In a quiet corner in the city district of Nørrebro is a community centre called the Trampoline House. Run by asylum seekers, activists and curious Danes, the house’s users are offered a range of activities and services, from counselling and language lessons to hairdressing and tailoring.

Independently funded, the house operates outside the official asylum system and actively seeks to influence asylum law. Over the past six weeks, The Copenhagen Post has kept track of its latest campaign to encourage the government to live up to its promises.

“Asylum seekers should have the opportunity to work and live outside asylum centres,” the government wrote in their common policy after their election win last September. “Failed asylum seekers are thereby built up as people and are given better skill sets.”

The current system, they argue, can turn some asylum seekers – many of whom have travelled thousands of miles fleeing conflict and persecution – into passive and isolated individuals with little control over their own lives.

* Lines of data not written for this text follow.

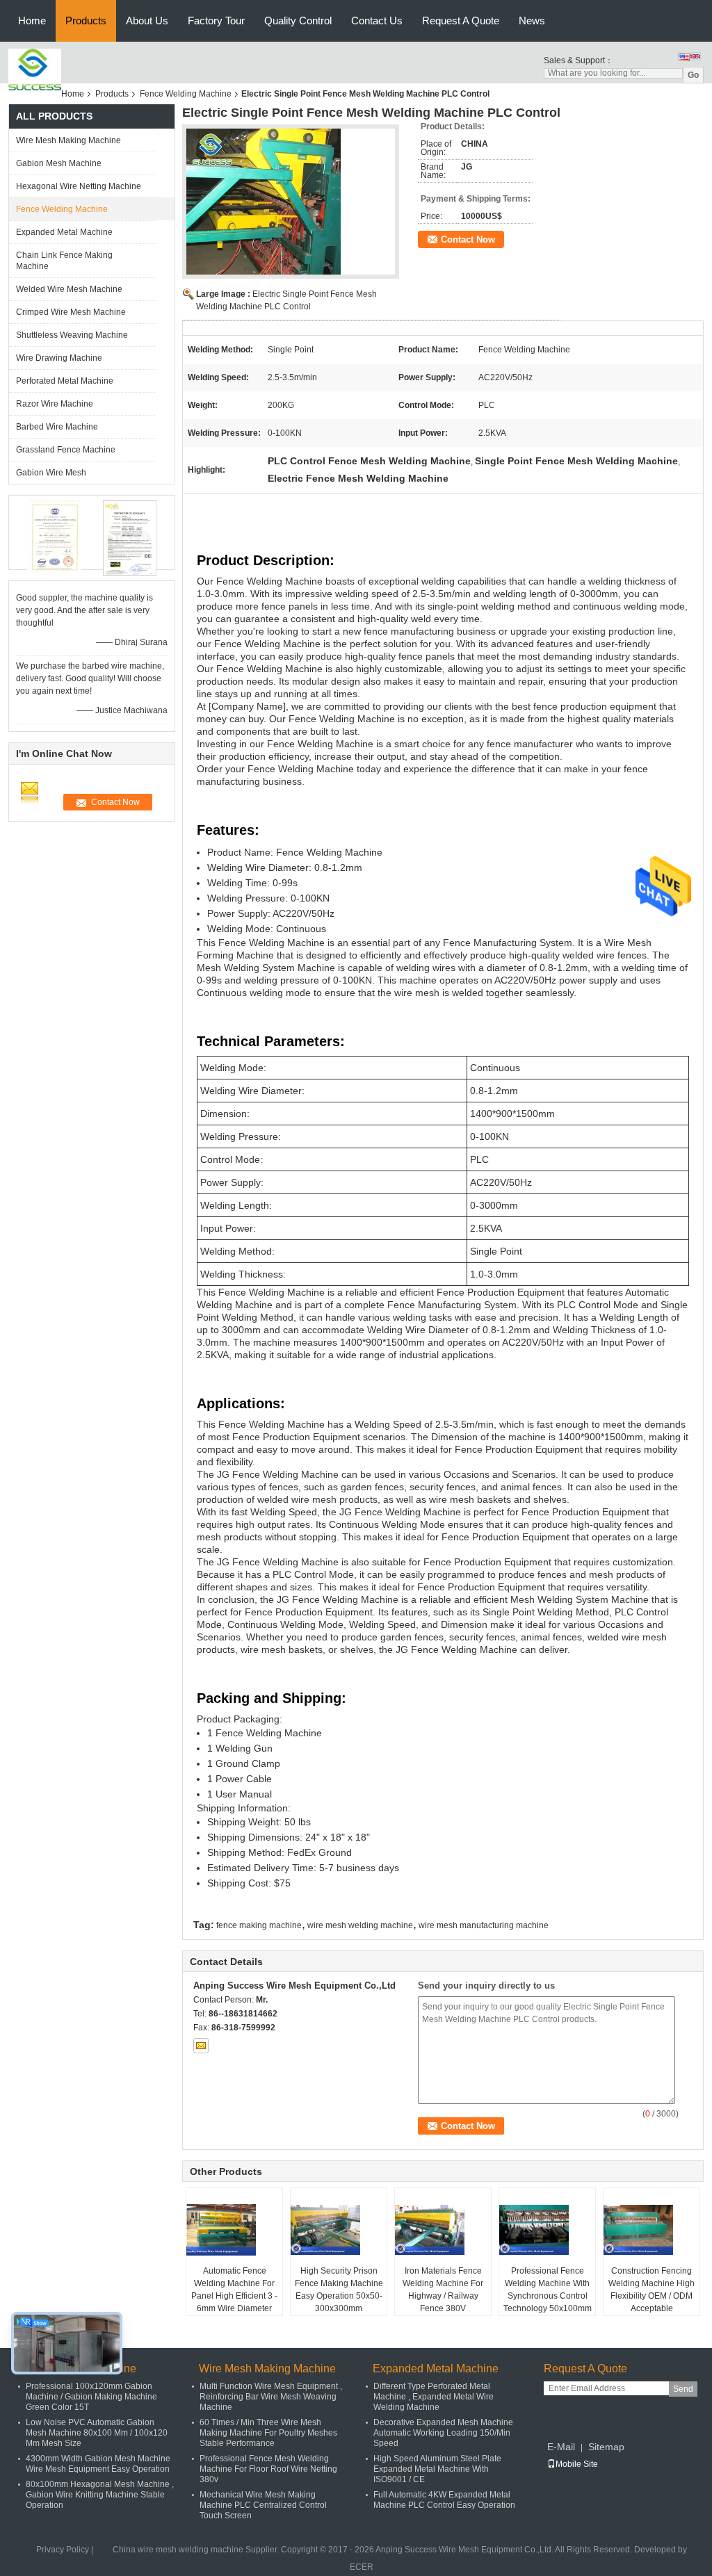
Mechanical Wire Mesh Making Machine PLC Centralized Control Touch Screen (263, 2505)
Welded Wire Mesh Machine (69, 289)
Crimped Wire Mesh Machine (71, 312)
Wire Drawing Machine (59, 358)
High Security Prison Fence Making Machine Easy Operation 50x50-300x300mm (339, 2289)
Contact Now (468, 239)
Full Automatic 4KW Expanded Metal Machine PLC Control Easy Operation (444, 2500)
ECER (361, 2567)
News (532, 20)
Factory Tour (216, 20)
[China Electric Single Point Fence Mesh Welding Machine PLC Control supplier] (290, 206)
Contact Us (377, 20)
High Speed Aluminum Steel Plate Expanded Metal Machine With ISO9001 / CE (437, 2469)
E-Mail (561, 2446)
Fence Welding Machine (186, 94)
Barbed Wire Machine (57, 427)
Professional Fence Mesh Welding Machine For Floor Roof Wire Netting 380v (268, 2469)
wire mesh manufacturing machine (484, 1925)
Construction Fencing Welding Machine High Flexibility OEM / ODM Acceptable (651, 2289)
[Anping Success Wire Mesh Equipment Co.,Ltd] (34, 69)
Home (32, 20)
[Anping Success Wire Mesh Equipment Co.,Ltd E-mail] (201, 2045)
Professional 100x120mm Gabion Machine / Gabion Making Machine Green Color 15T (91, 2396)
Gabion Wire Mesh (51, 473)
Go (693, 75)
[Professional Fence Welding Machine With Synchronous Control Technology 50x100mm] (548, 2230)
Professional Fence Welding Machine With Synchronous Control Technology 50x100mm (547, 2289)
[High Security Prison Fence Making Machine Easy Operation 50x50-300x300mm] (339, 2230)
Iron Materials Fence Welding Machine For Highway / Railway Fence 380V (443, 2289)
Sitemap (606, 2446)
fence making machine (259, 1925)
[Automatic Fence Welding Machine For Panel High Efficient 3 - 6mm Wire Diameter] (235, 2230)
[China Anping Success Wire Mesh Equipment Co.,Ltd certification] (54, 538)
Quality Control (298, 20)
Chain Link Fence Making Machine (64, 260)
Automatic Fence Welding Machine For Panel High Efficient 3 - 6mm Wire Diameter (234, 2289)
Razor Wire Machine (54, 404)
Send (683, 2389)
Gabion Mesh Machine (59, 163)
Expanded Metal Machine (64, 232)
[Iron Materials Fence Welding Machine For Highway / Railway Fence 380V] (443, 2230)
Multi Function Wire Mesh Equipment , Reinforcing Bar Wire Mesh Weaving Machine (271, 2396)
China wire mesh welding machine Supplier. (197, 2549)
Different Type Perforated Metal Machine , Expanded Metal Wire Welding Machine (433, 2396)
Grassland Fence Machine (65, 450)
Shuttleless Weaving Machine (72, 335)
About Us (147, 20)
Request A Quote (460, 20)
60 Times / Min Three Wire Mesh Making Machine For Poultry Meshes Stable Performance (268, 2433)
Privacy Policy (62, 2549)
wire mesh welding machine (360, 1925)
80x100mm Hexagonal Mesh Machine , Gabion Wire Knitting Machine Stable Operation (100, 2494)
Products (85, 20)
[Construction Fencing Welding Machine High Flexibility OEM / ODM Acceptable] (652, 2230)
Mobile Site (577, 2464)
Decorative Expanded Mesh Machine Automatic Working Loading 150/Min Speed (443, 2433)
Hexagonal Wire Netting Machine (78, 186)
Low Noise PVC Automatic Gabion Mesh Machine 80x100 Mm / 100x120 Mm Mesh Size (97, 2433)
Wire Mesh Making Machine (68, 140)
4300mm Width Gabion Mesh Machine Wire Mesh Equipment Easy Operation (98, 2464)
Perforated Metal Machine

While this may only apply in extreme cases, the consensus among the asylum seekers, aid agencies, social workers and activists who spoke to The Copenhagen Post was that hundreds of lives would improve if asylum seekers were allowed to live and work outside centres, thus returning to them a degree of the control that they had long been deprived of.

But during the time spent with the activists at the Trampoline House, it became clear that their battle was not simply to improve the rights and living conditions of asylum seekers, but also to change the naïve attitudes directed at foreigners – the fear sensed by the right-wing and the pity felt by the left-wing. The fight then was also for something greater: to demonstrate that the Danish concept of integration should be changed from the current one-sided policy of assimilation to a reciprocal and even-handed meeting of equals.

Reaching out

Most of Denmark’s asylum centres are located in the countryside, far from shops and amenities. This geographical isolation is the first hurdle many have to overcome when getting on with their lives in Denmark as they await the outcome of their cases. In principle, asylum seekers are not forced to stay at the centres and only have to return every fortnight to pick up their mail and pocket money. The costs associated with travelling to and from the centres is a severe limitation however, though the Red Cross, which manages most of the centres, does cover some of the costs associated with travel for educational purposes.

Among the residents who call the Trampoline House home are Afghan refugee Fareed Ahmed KabeerThe Trampoline House’s campaign culminates in a May 13 march in Copenhagen entitled ‘Walk Out of the Camps’. The march will start at the Asylum Center Kongelunden in south Amager and head toward the city centre. The use of the word ‘camp’ instead of ‘centre’ is deliberate: a means of highlighting the isolation the facilities impose on their residents.
A series of outreach events were planned at asylum centres in order to spread both the message of the Trampoline House and garner support from asylum seekers for the march. At an outreach event at Sandholm Asylum Centre, residents shared their experiences. Some expressed their frustrations at having to spend years at the centres waiting for a decision on their asylum applications, all the while being excluded from the Danish job market.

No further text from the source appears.